[WORK REQUIRED] Can you copy out the rows below word for word, beginning with the first row and ending after the line that contains "click(35, 140)"?

— BEGIN RECORDED INFORMATION —

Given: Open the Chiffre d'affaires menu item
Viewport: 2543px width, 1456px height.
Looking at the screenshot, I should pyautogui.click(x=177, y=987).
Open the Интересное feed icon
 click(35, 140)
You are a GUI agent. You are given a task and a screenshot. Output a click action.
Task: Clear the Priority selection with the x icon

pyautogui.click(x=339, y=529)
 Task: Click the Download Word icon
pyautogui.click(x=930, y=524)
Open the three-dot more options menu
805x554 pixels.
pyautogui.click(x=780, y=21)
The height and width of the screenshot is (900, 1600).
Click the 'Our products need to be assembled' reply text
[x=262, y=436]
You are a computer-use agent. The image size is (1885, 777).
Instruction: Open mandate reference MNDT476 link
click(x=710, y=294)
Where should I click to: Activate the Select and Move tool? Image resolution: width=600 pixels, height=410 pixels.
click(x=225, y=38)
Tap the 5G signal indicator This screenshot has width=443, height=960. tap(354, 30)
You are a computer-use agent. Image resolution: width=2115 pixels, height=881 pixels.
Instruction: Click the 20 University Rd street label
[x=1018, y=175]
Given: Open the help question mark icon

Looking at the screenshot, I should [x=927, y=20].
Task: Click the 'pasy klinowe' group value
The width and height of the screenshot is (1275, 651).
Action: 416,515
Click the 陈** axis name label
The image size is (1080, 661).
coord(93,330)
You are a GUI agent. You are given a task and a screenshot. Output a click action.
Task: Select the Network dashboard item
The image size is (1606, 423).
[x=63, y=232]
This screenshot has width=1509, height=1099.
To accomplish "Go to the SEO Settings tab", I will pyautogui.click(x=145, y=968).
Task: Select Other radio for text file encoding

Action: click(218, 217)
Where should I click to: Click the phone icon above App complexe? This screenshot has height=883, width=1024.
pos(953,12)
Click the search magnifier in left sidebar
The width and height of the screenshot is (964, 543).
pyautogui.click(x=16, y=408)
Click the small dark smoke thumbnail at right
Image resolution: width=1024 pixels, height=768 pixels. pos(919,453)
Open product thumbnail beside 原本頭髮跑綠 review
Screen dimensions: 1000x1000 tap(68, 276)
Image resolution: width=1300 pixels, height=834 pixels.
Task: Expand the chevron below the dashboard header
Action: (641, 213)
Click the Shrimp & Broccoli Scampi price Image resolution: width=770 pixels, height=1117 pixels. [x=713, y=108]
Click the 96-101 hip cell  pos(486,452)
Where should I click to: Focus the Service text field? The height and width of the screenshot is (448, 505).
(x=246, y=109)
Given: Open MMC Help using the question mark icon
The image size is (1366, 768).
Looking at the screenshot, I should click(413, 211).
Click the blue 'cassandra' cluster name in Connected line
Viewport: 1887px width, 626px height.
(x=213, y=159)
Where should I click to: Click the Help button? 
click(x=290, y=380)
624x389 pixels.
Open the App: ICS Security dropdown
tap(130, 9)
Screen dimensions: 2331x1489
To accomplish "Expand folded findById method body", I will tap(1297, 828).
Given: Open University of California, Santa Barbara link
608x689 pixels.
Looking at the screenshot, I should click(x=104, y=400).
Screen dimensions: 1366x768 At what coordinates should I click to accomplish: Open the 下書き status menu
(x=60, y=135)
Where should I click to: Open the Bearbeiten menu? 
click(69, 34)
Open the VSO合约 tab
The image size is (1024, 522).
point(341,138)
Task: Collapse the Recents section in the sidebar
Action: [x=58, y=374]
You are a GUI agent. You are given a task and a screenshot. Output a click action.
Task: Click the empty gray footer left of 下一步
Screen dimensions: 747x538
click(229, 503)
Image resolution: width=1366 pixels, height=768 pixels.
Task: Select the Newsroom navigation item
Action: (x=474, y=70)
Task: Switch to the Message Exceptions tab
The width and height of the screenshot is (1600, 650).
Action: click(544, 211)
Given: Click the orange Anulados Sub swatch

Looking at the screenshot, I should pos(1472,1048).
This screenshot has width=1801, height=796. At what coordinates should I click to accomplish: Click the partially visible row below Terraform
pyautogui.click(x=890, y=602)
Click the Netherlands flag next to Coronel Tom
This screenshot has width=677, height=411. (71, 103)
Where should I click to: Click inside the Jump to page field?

— END RECORDED INFORMATION —

[COMPLETE ANSWER]
Given: Open the Chiffre d'affaires menu item
Viewport: 2543px width, 1456px height.
Looking at the screenshot, I should pyautogui.click(x=177, y=987).
Open the Интересное feed icon
 click(35, 140)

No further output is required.